### DIRECTIVE
Copy out the rows verbatim, beginning at the line that contains "This screenshot has width=800, height=700." and stopping after the line that contains "(x=319, y=40)".

### ENTRIES SHOWN
-------------------------

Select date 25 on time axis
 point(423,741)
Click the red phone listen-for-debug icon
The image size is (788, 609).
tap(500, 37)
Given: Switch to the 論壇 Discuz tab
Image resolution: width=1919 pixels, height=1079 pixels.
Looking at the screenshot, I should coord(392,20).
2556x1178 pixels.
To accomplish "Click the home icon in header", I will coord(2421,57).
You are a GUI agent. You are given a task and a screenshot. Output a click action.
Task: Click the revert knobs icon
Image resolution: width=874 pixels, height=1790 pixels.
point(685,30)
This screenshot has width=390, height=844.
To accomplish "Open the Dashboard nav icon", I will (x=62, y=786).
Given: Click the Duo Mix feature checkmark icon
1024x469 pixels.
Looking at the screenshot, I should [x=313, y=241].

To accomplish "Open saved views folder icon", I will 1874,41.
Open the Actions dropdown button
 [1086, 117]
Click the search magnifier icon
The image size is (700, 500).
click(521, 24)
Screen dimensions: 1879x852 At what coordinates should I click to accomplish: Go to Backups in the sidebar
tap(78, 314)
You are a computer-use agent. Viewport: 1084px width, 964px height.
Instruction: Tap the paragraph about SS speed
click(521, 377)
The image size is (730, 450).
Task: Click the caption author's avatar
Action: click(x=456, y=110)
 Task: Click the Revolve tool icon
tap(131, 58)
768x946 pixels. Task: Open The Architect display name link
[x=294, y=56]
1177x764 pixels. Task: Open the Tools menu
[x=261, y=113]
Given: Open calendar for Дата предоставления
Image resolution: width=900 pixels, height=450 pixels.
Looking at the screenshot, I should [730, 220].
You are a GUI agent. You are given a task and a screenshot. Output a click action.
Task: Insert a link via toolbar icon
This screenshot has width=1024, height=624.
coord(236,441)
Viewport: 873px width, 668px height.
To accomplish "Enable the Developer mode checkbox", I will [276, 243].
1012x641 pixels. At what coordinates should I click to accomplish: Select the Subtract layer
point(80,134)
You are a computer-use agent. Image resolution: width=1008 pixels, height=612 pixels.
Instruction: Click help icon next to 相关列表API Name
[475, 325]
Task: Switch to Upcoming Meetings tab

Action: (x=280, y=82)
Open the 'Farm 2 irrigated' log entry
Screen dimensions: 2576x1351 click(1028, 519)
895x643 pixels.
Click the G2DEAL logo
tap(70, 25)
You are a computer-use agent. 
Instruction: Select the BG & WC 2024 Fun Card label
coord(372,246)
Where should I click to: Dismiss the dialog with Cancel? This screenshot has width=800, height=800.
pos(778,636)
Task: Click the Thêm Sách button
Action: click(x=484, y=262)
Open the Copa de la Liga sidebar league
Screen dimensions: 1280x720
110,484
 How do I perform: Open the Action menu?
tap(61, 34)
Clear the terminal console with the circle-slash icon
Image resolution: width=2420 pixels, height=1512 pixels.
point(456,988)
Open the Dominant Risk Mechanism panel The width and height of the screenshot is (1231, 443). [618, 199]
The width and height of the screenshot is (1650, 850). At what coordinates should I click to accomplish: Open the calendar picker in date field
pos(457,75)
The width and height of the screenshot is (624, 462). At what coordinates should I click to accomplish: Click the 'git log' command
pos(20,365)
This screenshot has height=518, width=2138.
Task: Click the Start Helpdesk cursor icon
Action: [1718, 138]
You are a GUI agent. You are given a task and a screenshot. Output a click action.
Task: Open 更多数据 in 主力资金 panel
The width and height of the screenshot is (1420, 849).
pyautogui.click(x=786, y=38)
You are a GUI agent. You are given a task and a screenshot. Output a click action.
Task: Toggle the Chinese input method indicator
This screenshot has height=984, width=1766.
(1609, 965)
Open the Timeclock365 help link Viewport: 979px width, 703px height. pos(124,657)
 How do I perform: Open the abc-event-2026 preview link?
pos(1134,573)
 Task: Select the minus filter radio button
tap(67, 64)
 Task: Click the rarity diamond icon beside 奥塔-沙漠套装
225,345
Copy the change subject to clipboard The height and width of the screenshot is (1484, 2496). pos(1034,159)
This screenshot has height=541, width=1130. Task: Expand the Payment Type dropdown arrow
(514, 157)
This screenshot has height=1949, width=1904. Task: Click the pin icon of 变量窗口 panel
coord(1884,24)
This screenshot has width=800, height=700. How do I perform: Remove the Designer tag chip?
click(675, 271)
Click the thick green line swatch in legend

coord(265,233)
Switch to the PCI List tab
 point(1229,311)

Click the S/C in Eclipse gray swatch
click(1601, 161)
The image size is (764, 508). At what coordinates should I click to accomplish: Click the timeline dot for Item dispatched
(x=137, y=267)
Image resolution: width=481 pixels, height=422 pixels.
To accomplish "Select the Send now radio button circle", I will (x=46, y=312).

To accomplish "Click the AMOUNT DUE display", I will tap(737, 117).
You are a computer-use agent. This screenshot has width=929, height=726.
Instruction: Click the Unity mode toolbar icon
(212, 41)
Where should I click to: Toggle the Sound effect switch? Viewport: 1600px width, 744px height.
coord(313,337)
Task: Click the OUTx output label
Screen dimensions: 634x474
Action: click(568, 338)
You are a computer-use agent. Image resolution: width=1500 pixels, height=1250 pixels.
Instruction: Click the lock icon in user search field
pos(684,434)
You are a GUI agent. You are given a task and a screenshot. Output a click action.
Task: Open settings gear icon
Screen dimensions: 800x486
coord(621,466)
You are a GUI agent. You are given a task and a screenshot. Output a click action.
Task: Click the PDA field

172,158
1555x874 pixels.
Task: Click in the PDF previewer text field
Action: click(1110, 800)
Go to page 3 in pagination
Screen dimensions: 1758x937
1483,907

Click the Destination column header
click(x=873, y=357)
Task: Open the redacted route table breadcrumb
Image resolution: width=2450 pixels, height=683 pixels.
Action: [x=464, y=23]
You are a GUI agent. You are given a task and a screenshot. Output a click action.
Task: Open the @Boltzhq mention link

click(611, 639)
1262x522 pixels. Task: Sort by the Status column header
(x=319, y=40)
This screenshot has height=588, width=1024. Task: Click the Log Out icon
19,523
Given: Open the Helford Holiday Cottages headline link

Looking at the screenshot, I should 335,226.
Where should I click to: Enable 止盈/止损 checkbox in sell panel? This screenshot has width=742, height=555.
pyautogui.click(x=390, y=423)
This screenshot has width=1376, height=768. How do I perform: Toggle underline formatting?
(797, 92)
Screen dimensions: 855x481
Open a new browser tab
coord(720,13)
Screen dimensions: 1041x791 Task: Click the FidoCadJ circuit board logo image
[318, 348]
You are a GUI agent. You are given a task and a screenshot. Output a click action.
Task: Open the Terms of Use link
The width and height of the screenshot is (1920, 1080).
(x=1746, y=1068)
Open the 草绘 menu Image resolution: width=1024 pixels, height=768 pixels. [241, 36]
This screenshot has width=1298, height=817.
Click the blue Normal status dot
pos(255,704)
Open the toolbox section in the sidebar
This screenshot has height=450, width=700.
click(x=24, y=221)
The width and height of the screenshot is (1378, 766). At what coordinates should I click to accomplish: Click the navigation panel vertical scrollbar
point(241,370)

-------------------------

### EXPECTED ANSWER
This screenshot has width=800, height=700. How do I perform: Remove the Designer tag chip?
click(675, 271)
Click the thick green line swatch in legend

coord(265,233)
Switch to the PCI List tab
 point(1229,311)

Click the S/C in Eclipse gray swatch
click(1601, 161)
The image size is (764, 508). At what coordinates should I click to accomplish: Click the timeline dot for Item dispatched
(x=137, y=267)
Image resolution: width=481 pixels, height=422 pixels.
To accomplish "Select the Send now radio button circle", I will (x=46, y=312).

To accomplish "Click the AMOUNT DUE display", I will tap(737, 117).
You are a computer-use agent. This screenshot has width=929, height=726.
Instruction: Click the Unity mode toolbar icon
(212, 41)
Where should I click to: Toggle the Sound effect switch? Viewport: 1600px width, 744px height.
coord(313,337)
Task: Click the OUTx output label
Screen dimensions: 634x474
Action: click(568, 338)
You are a computer-use agent. Image resolution: width=1500 pixels, height=1250 pixels.
Instruction: Click the lock icon in user search field
pos(684,434)
You are a GUI agent. You are given a task and a screenshot. Output a click action.
Task: Open settings gear icon
Screen dimensions: 800x486
coord(621,466)
You are a GUI agent. You are given a task and a screenshot. Output a click action.
Task: Click the PDA field

172,158
1555x874 pixels.
Task: Click in the PDF previewer text field
Action: click(1110, 800)
Go to page 3 in pagination
Screen dimensions: 1758x937
1483,907

Click the Destination column header
click(x=873, y=357)
Task: Open the redacted route table breadcrumb
Image resolution: width=2450 pixels, height=683 pixels.
Action: [x=464, y=23]
You are a GUI agent. You are given a task and a screenshot. Output a click action.
Task: Open the @Boltzhq mention link

click(611, 639)
1262x522 pixels. Task: Sort by the Status column header
(x=319, y=40)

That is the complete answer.